◆ **EXTRAIT DU DOCUMENT**:

········

D’un point de vue anthropologique, seul l’objet unique est doté d’une aura : comme chargé d’une mission, il émane bienveillance ou terreur, témoigne d’une puissance. Comment cependant cette figure souveraine pourrait-elle se multiplier ? Elle donne alors naissance à la foule de ses clones : l’idole unique se divise alors en multiples fétiches [6].
L’image de la création est devenue tributaire de cette fascination pour l’unique. La mode qui entoure les manuscrits littéraires, les livres d’artiste à un seul exemplaire, les chiffres faramineux qu’ils atteignent dans les ventes publiques témoignent de l’aura qui nimbe ces écrits uniques [7]. Dans le tracé, le ductus graphique, l’œuvre et l’artiste semblent ne faire plus qu’un.

········

◆ **DONNÉES FOURNIES**:
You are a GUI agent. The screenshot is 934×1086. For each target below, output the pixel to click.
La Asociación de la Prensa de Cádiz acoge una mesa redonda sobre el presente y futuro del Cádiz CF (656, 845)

········

◆ **TÂCHE DEMANDÉE 1**: Relevez dans l'extrait tous les noms que qualifie l'adjectif « unique », au singulier ou au pluriel.
◆ **TÂCHE DEMANDÉE 2**: Transcrivez le passage de l'extrait qui va de « D’un point de » jusqu'à « faire plus qu’un. ».

◆ **RÉPONSE 1**: objet, idole, écrits

◆ **RÉPONSE 2**:
D’un point de vue anthropologique, seul l’objet unique est doté d’une aura : comme chargé d’une mission, il émane bienveillance ou terreur, témoigne d’une puissance. Comment cependant cette figure souveraine pourrait-elle se multiplier ? Elle donne alors naissance à la foule de ses clones : l’idole unique se divise alors en multiples fétiches [6].
L’image de la création est devenue tributaire de cette fascination pour l’unique. La mode qui entoure les manuscrits littéraires, les livres d’artiste à un seul exemplaire, les chiffres faramineux qu’ils atteignent dans les ventes publiques témoignent de l’aura qui nimbe ces écrits uniques [7]. Dans le tracé, le ductus graphique, l’œuvre et l’artiste semblent ne faire plus qu’un.